## [WHAT YOU NEED TO DO]
Your answer must be the records below, repeated exactly, with every picture left out.
BEGIN INPUT
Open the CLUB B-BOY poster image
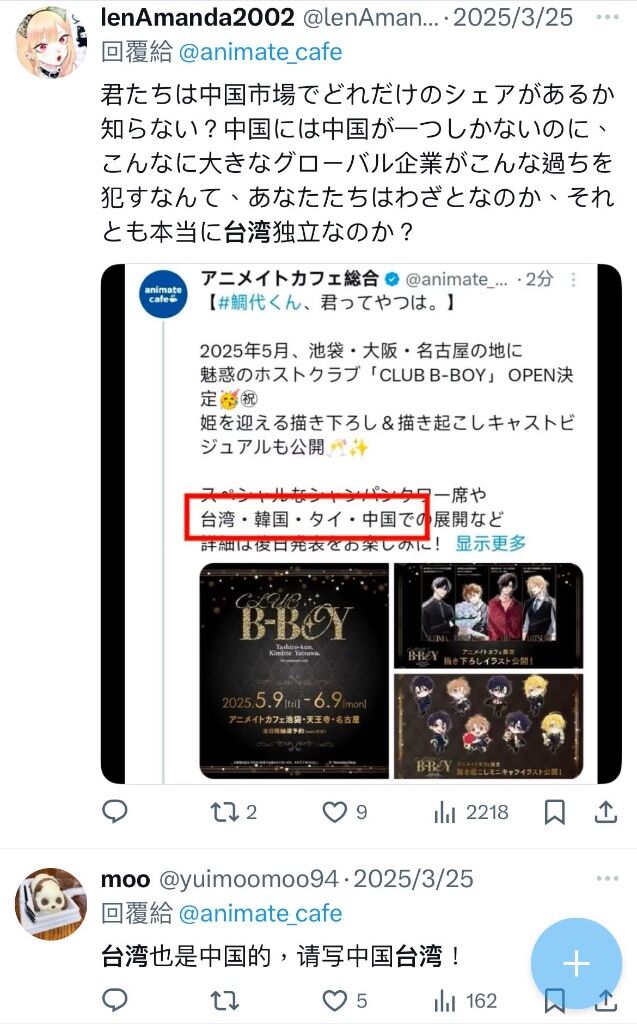 pyautogui.click(x=293, y=671)
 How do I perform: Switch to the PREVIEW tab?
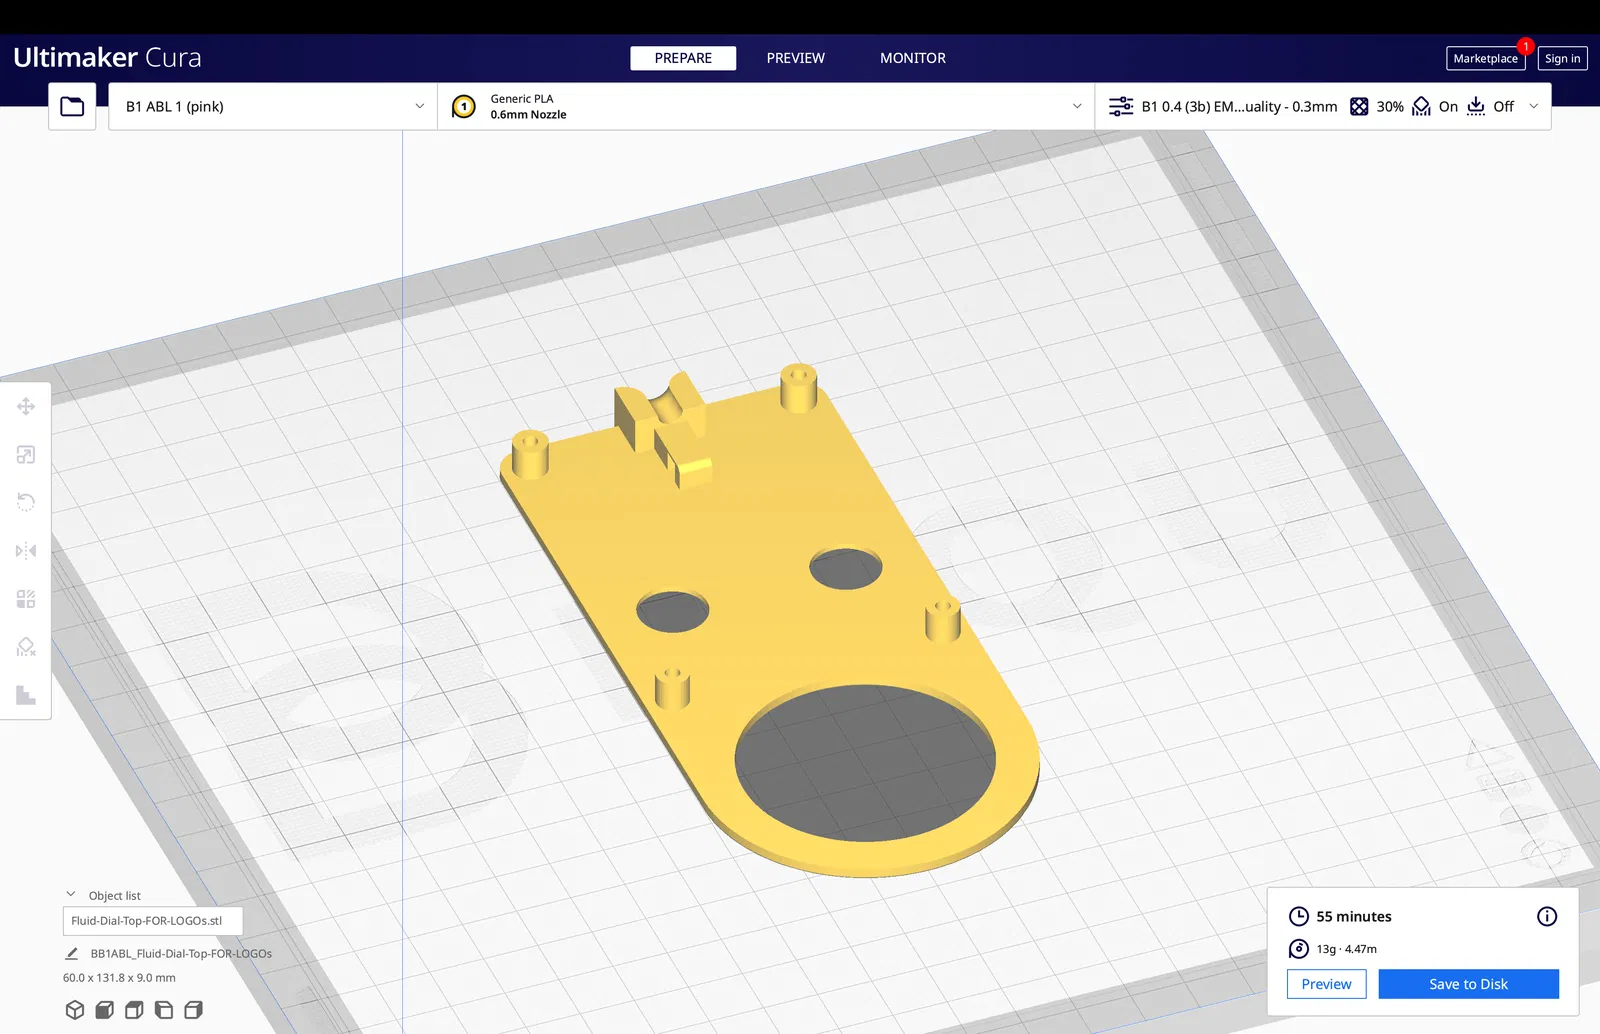pos(796,58)
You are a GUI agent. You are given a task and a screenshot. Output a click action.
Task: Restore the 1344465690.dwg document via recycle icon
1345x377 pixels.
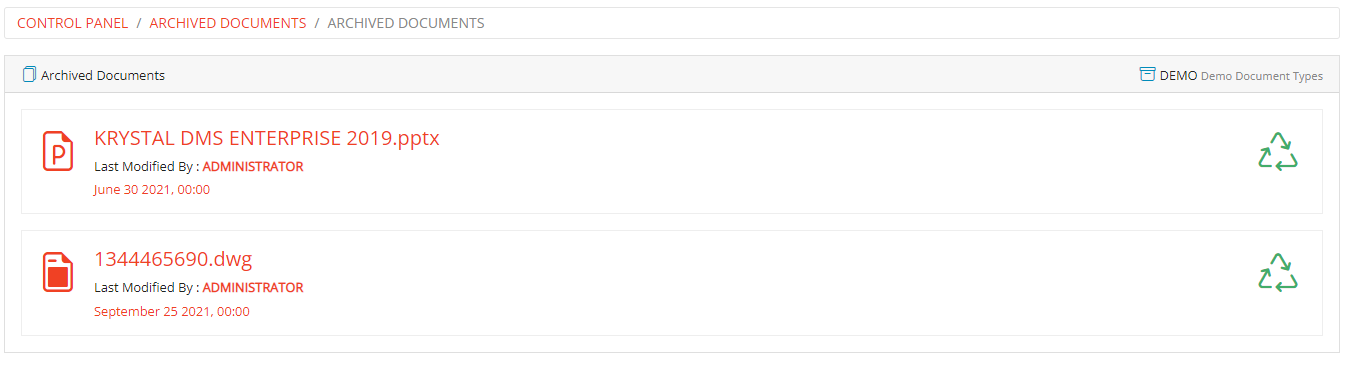coord(1277,272)
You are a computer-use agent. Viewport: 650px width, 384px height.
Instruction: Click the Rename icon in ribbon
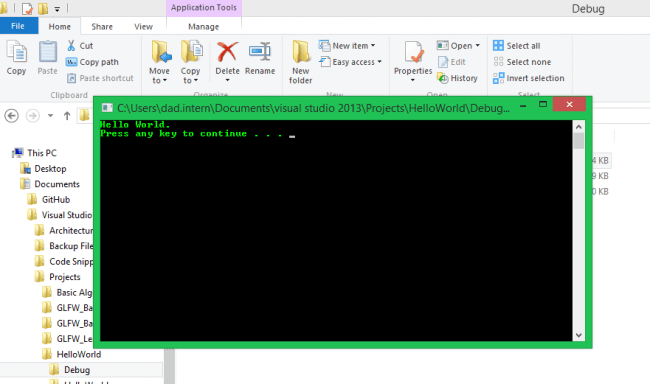pyautogui.click(x=260, y=52)
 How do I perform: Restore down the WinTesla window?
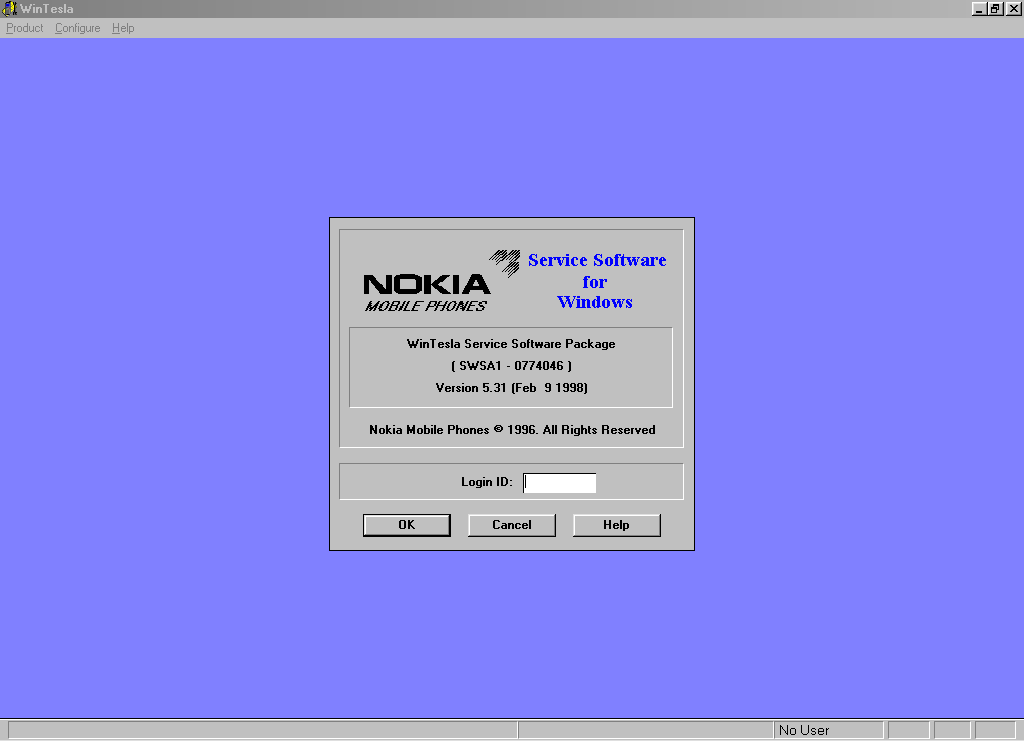point(995,8)
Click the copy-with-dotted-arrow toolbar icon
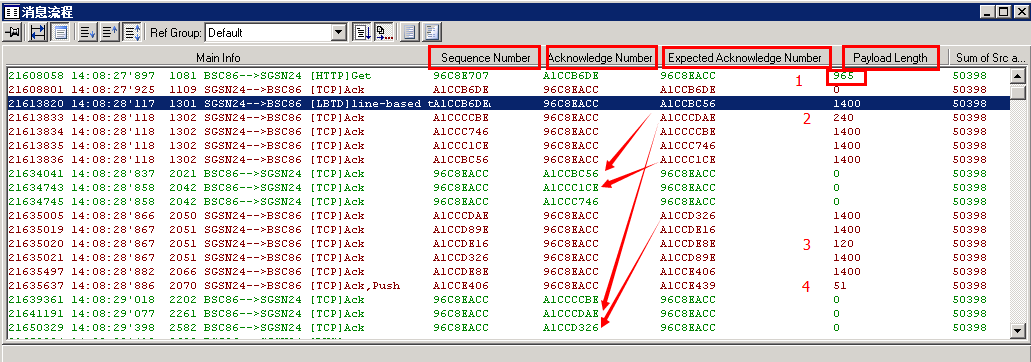 pos(384,32)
END INPUT
## [SOLUTION]
Open the CLUB B-BOY poster image
 pyautogui.click(x=293, y=671)
 How do I perform: Switch to the PREVIEW tab?
pos(796,58)
You are a GUI agent. You are given a task and a screenshot. Output a click action.
Task: Restore the 1344465690.dwg document via recycle icon
1345x377 pixels.
coord(1277,272)
You are a computer-use agent. Viewport: 650px width, 384px height.
Instruction: Click the Rename icon in ribbon
pyautogui.click(x=260, y=52)
 How do I perform: Restore down the WinTesla window?
point(995,8)
Click the copy-with-dotted-arrow toolbar icon
 pos(384,32)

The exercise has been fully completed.